■ ACTIVITY
Restate the whole listing exactly.

■ TASK INPUTS
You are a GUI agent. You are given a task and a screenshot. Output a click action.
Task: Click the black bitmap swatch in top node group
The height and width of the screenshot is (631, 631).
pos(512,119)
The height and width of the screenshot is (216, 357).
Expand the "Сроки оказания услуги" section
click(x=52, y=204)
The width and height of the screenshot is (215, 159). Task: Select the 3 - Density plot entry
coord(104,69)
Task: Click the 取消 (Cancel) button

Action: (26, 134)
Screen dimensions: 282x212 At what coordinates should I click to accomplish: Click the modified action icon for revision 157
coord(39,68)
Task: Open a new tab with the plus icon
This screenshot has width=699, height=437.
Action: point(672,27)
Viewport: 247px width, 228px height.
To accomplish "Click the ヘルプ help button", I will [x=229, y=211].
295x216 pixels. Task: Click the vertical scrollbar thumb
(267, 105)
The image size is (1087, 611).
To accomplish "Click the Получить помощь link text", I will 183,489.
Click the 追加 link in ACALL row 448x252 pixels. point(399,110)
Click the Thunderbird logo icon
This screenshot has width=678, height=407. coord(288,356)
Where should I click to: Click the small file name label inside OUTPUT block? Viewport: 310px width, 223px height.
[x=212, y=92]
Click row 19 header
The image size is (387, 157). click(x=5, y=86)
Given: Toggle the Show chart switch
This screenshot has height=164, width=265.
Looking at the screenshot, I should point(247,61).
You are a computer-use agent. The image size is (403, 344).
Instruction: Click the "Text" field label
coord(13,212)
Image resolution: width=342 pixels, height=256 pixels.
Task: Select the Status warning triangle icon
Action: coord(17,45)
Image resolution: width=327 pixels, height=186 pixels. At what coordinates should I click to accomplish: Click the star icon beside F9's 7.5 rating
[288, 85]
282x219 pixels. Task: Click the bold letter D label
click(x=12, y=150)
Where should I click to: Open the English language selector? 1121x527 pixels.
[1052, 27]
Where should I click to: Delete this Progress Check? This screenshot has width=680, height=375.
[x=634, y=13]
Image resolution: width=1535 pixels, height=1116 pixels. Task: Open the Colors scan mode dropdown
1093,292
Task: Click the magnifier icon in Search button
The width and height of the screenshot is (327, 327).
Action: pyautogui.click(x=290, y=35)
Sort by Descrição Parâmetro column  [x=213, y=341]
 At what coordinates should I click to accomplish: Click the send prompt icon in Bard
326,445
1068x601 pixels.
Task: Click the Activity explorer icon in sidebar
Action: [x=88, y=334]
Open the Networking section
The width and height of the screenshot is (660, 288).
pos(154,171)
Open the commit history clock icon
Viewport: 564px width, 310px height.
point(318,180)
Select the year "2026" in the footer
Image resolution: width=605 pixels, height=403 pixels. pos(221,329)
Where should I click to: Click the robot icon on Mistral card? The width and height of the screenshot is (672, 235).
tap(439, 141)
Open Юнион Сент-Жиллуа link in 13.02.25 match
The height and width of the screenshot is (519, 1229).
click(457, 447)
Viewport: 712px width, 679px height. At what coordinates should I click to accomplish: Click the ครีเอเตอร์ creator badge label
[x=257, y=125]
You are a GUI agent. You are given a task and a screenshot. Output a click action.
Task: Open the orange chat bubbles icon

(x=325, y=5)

■ ANSWER BOX
You are a GUI agent. You are given a task and a screenshot. Output a click action.
Task: Click the black bitmap swatch in top node group
The height and width of the screenshot is (631, 631).
pos(512,119)
The height and width of the screenshot is (216, 357).
Expand the "Сроки оказания услуги" section
click(x=52, y=204)
The width and height of the screenshot is (215, 159). Task: Select the 3 - Density plot entry
coord(104,69)
Task: Click the 取消 (Cancel) button

Action: (26, 134)
Screen dimensions: 282x212 At what coordinates should I click to accomplish: Click the modified action icon for revision 157
coord(39,68)
Task: Open a new tab with the plus icon
This screenshot has width=699, height=437.
Action: point(672,27)
Viewport: 247px width, 228px height.
To accomplish "Click the ヘルプ help button", I will [x=229, y=211].
295x216 pixels. Task: Click the vertical scrollbar thumb
(267, 105)
The image size is (1087, 611).
To accomplish "Click the Получить помощь link text", I will 183,489.
Click the 追加 link in ACALL row 448x252 pixels. point(399,110)
Click the Thunderbird logo icon
This screenshot has width=678, height=407. coord(288,356)
Where should I click to: Click the small file name label inside OUTPUT block? Viewport: 310px width, 223px height.
[x=212, y=92]
Click row 19 header
The image size is (387, 157). click(x=5, y=86)
Given: Toggle the Show chart switch
This screenshot has height=164, width=265.
Looking at the screenshot, I should point(247,61).
You are a computer-use agent. The image size is (403, 344).
Instruction: Click the "Text" field label
coord(13,212)
Image resolution: width=342 pixels, height=256 pixels.
Task: Select the Status warning triangle icon
Action: coord(17,45)
Image resolution: width=327 pixels, height=186 pixels. At what coordinates should I click to accomplish: Click the star icon beside F9's 7.5 rating
[288, 85]
282x219 pixels. Task: Click the bold letter D label
click(x=12, y=150)
Where should I click to: Open the English language selector? 1121x527 pixels.
[1052, 27]
Where should I click to: Delete this Progress Check? This screenshot has width=680, height=375.
[x=634, y=13]
Image resolution: width=1535 pixels, height=1116 pixels. Task: Open the Colors scan mode dropdown
1093,292
Task: Click the magnifier icon in Search button
The width and height of the screenshot is (327, 327).
Action: pyautogui.click(x=290, y=35)
Sort by Descrição Parâmetro column  [x=213, y=341]
 At what coordinates should I click to accomplish: Click the send prompt icon in Bard
326,445
1068x601 pixels.
Task: Click the Activity explorer icon in sidebar
Action: [x=88, y=334]
Open the Networking section
The width and height of the screenshot is (660, 288).
pos(154,171)
Open the commit history clock icon
Viewport: 564px width, 310px height.
point(318,180)
Select the year "2026" in the footer
Image resolution: width=605 pixels, height=403 pixels. pos(221,329)
Where should I click to: Click the robot icon on Mistral card? The width and height of the screenshot is (672, 235).
tap(439, 141)
Open Юнион Сент-Жиллуа link in 13.02.25 match
The height and width of the screenshot is (519, 1229).
click(457, 447)
Viewport: 712px width, 679px height. At what coordinates should I click to accomplish: Click the ครีเอเตอร์ creator badge label
[x=257, y=125]
You are a GUI agent. You are given a task and a screenshot. Output a click action.
Task: Open the orange chat bubbles icon

(x=325, y=5)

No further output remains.